Pushing a model to the Hugging Face Hub in PyLate format is straightforward. Here’s how you can do it:
pip install pylate
Then, you can use the following Python code snippet to push your model:
from pylate import models
# Load your model
model = models.ColBERT(model_name_or_path="your-base-model-on-hf")
# Push in PyLate format
model.push_to_hub(
repo_id="YourUsername/YourModelName",
private=False,
token="YOUR_HUGGINGFACE_TOKEN",
)
If you want to save a model in PyLate format locally, you can do so with the following code snippet:
from pylate import models
# Load your model
model = models.ColBERT(model_name_or_path="your-base-model-on-hf")
# Save in PyLate format
model.save_pretrained("path/to/save/GTE-ModernColBERT-v1-pylate")
An existing set of models compatible with pylate-rs is available on the Hugging Face Hub under the LightOn namespace.
Retrieval pipeline
pip install pylate-rs fast-plaid
Here is a sample code for running ColBERT with pylate-rs and fast-plaid.
import torch
from fast_plaid import search
from pylate_rs import models
model = models.ColBERT(
model_name_or_path="lightonai/GTE-ModernColBERT-v1",
device="cpu", # mps or cuda
)
documents = [
"1st Arrondissement: Louvre, Tuileries Garden, Palais Royal, historic, tourist.",
"2nd Arrondissement: Bourse, financial, covered passages, Sentier, business.",
"3rd Arrondissement: Marais, Musée Picasso, galleries, trendy, historic.",
"4th Arrondissement: Notre-Dame, Marais, Hôtel de Ville, LGBTQ+.",
"5th Arrondissement: Latin Quarter, Sorbonne, Panthéon, student, intellectual.",
"6th Arrondissement: Saint-Germain-des-Prés, Luxembourg Gardens, chic, artistic, cafés.",
"7th Arrondissement: Eiffel Tower, Musée d'Orsay, Les Invalides, affluent, prestigious.",
"8th Arrondissement: Champs-Élysées, Arc de Triomphe, luxury, shopping, Élysée.",
"9th Arrondissement: Palais Garnier, department stores, shopping, theaters.",
"10th Arrondissement: Gare du Nord, Gare de l'Est, Canal Saint-Martin.",
"11th Arrondissement: Bastille, nightlife, Oberkampf, revolutionary, hip.",
"12th Arrondissement: Bois de Vincennes, Opéra Bastille, Bercy, residential.",
"13th Arrondissement: Chinatown, Bibliothèque Nationale, modern, diverse, street-art.",
"14th Arrondissement: Montparnasse, Catacombs, residential, artistic, quiet.",
"15th Arrondissement: Residential, family, populous, Parc André Citroën.",
"16th Arrondissement: Trocadéro, Bois de Boulogne, affluent, elegant, embassies.",
"17th Arrondissement: Diverse, Palais des Congrès, residential, Batignolles.",
"18th Arrondissement: Montmartre, Sacré-Cœur, Moulin Rouge, artistic, historic.",
"19th Arrondissement: Parc de la Villette, Cité des Sciences, canals, diverse.",
"20th Arrondissement: Père Lachaise, Belleville, cosmopolitan, artistic, historic.",
]
# Encoding documents
documents_embeddings = model.encode(
sentences=documents,
is_query=False,
pool_factor=2, # Let's divide the number of embeddings by 2.
)

*COLLECTED DATA:*
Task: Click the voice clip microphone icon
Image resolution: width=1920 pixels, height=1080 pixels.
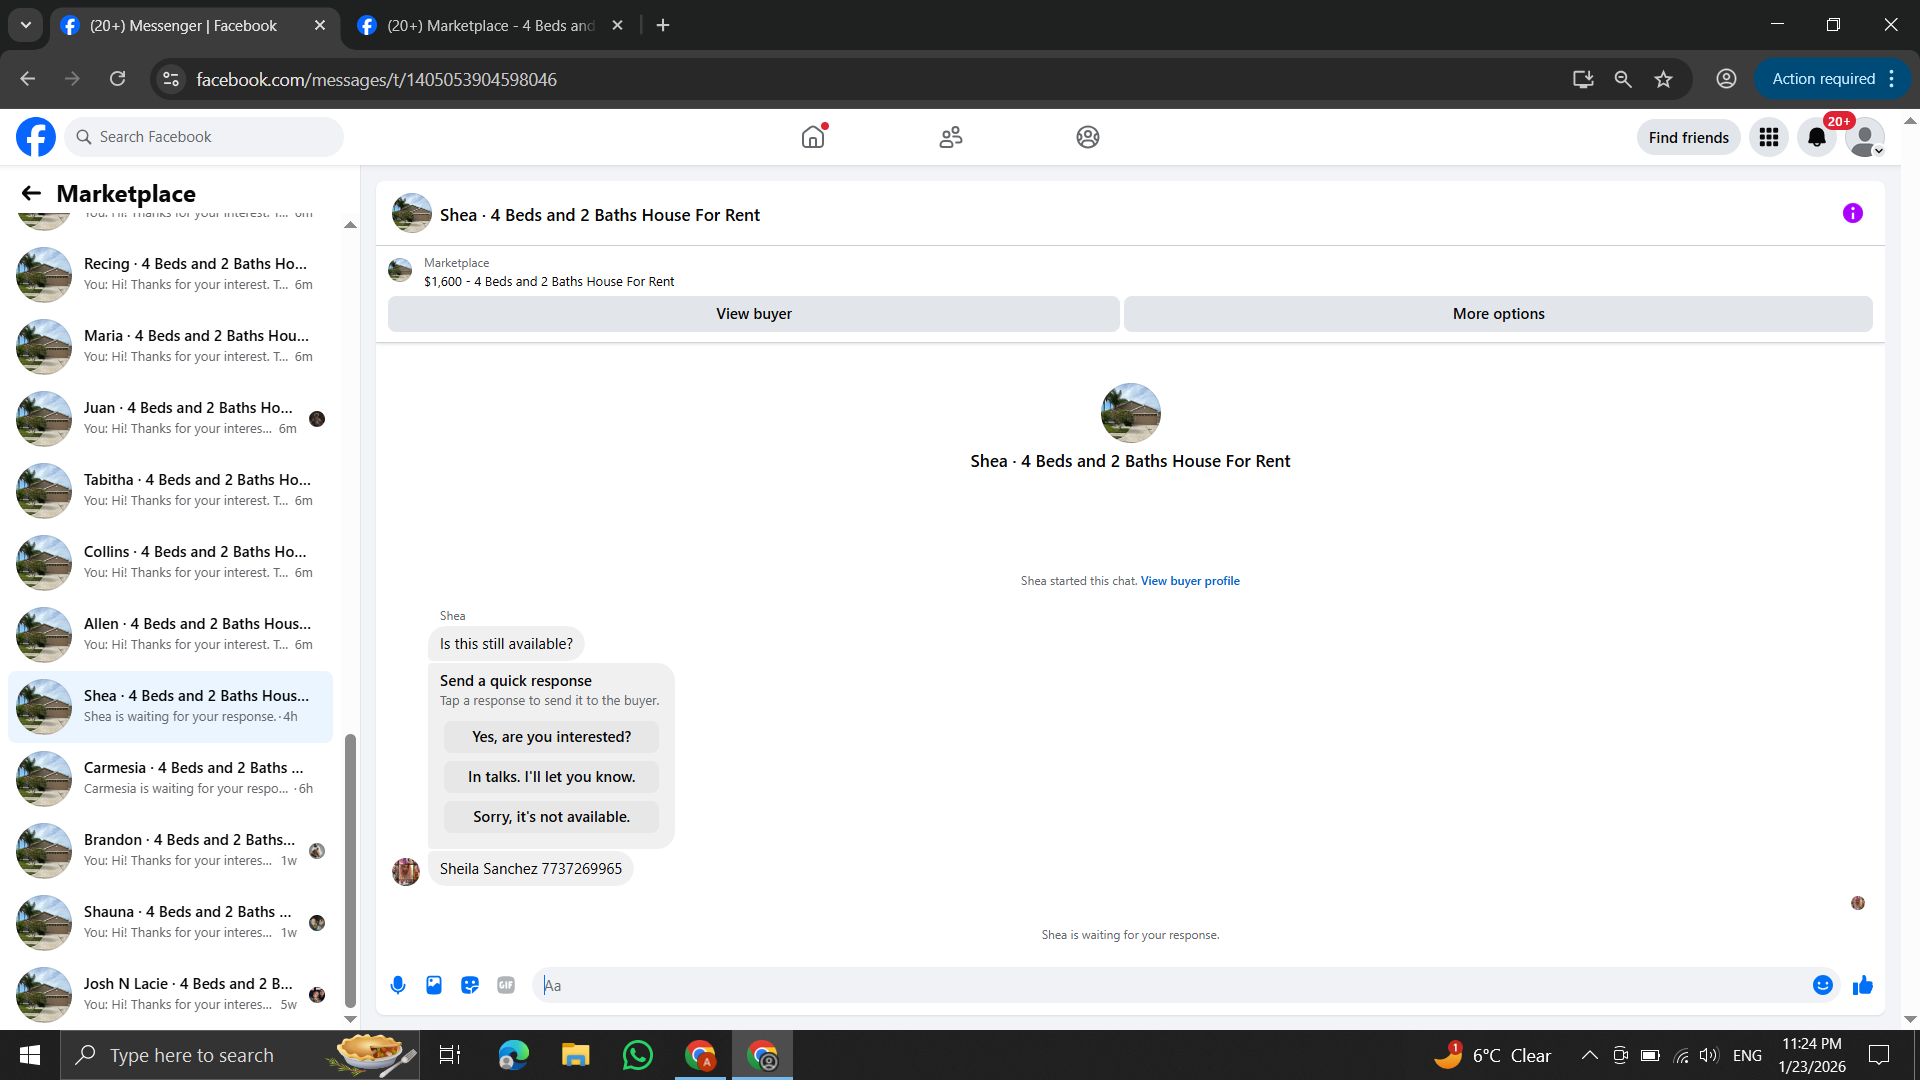Action: (x=398, y=985)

*YOUR TASKS:*
- A) In the PyLate text's document list, which arrondissements include the word "artistic" in their descriptions?
- B) Answer these questions from the PyLate text:
(i) Under which namespace on the Hugging Face Hub are models compatible with pylate-rs available?
(ii) Which model name is passed to models.ColBERT in the retrieval sample code?
(iii) What value is given to pool_factor when encoding the documents, and what does the comment beside it say that value does?

*TASK RESULTS:*
- A)
6th Arrondissement
14th Arrondissement
18th Arrondissement
20th Arrondissement

- B)
(i) The LightOn namespace.
(ii) "lightonai/GTE-ModernColBERT-v1"
(iii) 2; it divides the number of embeddings by 2.